Canton Dark Ground Spider
- Conservation status: Least Concern (SANBI Red List)

Scientific classification
- Kingdom: Animalia
- Phylum: Arthropoda
- Subphylum: Chelicerata
- Class: Arachnida
- Order: Araneae
- Infraorder: Araneomorphae
- Family: Gnaphosidae
- Genus: Zelotes
- Species: Z. uquathus
- Binomial name: Zelotes uquathus FitzPatrick, 2007

= Zelotes uquathus =

- Authority: FitzPatrick, 2007
- Conservation status: LC

Species of spider

Zelotes uquathus is a species of spider in the family Gnaphosidae.
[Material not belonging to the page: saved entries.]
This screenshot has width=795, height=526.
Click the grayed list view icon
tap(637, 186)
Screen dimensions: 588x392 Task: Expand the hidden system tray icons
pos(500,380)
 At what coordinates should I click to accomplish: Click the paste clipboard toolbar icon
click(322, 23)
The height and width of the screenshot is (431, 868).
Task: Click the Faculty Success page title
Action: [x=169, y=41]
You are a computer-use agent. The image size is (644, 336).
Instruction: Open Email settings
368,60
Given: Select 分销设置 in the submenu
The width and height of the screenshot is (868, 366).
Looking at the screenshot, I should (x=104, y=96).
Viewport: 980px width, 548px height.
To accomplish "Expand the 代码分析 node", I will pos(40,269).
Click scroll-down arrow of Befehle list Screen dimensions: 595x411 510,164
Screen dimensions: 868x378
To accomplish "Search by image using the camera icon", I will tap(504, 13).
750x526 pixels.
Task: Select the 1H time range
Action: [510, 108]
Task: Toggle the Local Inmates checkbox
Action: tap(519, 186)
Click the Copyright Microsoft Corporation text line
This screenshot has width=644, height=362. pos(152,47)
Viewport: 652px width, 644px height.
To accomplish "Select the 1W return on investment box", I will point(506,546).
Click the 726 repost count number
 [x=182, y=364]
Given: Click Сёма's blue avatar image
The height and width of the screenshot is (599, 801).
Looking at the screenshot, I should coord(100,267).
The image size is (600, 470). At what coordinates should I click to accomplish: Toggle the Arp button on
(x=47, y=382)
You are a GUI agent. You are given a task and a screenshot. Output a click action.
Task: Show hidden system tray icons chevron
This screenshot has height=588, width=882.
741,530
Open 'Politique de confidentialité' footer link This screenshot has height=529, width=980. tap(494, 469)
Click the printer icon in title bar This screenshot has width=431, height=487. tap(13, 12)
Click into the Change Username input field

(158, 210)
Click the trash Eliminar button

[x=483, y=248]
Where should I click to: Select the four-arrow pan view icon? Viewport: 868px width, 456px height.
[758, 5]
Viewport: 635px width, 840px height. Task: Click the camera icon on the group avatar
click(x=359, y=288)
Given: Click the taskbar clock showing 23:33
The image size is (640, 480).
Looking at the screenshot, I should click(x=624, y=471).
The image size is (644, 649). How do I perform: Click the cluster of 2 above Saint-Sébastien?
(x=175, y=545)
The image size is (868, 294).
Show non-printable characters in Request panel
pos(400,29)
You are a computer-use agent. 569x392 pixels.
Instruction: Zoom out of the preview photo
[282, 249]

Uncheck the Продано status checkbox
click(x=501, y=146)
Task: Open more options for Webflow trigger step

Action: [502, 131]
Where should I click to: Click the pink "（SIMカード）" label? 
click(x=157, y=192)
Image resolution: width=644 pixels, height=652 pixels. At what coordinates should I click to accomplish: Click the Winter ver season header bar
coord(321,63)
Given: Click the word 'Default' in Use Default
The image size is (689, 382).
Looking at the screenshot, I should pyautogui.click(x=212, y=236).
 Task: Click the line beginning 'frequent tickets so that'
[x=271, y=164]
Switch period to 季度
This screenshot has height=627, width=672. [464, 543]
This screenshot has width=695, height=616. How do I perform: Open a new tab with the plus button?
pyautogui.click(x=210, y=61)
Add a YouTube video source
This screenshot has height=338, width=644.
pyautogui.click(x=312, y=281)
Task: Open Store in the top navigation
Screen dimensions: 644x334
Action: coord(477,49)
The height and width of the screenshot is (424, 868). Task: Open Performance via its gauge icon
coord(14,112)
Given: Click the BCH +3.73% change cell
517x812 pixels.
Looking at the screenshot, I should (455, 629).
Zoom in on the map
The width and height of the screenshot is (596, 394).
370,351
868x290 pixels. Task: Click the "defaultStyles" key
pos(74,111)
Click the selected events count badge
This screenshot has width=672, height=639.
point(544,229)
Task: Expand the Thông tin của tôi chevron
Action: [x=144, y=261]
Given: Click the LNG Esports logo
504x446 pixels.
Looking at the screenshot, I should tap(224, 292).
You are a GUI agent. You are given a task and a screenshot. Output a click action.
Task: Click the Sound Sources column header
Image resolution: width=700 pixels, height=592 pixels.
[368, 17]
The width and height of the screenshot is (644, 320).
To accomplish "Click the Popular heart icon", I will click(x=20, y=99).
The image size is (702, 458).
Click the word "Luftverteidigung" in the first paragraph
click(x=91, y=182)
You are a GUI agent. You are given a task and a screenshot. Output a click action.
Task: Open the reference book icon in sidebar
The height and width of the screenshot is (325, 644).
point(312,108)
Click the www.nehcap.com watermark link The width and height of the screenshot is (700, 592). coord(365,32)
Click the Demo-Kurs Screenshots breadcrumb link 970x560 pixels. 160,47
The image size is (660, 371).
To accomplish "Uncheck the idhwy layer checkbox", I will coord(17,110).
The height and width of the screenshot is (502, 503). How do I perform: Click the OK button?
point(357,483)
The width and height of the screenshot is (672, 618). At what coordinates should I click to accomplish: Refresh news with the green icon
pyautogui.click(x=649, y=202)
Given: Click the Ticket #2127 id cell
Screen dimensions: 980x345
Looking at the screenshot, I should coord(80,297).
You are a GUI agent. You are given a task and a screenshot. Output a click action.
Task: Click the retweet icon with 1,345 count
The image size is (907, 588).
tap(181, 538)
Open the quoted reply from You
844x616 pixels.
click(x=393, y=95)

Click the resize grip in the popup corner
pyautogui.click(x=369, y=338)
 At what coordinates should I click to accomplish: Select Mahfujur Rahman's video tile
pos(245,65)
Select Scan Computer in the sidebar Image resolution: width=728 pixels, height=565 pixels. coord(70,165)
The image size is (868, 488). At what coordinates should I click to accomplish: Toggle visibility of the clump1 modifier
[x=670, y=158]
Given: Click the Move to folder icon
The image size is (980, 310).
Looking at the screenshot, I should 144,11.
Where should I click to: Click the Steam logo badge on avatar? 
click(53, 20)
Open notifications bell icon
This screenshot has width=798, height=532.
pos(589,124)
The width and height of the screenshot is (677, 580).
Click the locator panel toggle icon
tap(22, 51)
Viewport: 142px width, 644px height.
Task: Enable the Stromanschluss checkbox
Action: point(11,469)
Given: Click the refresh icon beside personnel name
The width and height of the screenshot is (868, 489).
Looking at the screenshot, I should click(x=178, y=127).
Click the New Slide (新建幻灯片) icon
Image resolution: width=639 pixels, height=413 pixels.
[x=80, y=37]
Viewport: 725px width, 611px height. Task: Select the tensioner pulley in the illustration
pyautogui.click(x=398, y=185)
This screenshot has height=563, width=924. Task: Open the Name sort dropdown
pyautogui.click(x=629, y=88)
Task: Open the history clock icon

It is commonly known as Canton dark ground spider and is endemic to South Africa.

==Distribution==
Zelotes uquathus has a wide distribution in South Africa and is recorded from six provinces: KwaZulu-Natal, Limpopo, Free State, Mpumalanga, Northern Cape, and Western Cape.

==Habitat and ecology==
The species has a wide altitudinal range, occurring from 26 to 2,040 m above sea level. They are free-running ground spiders found under stones during the day and inhabit the Fynbos, Grassland, and Savanna biomes.

==Conservation==
Zelotes uquathus is listed as Least Concern by the South African National Biodiversity Institute due to its wide geographic range. The species is protected in Ndumu Game Reserve, Verloren Vallei Nature Reserve, and Rooipoort Nature Reserve. There are no significant threats to the species.

==Taxonomy==
The species was described by FitzPatrick in 2007 from Canton, Rust 280, Limpopo. It is known from both sexes.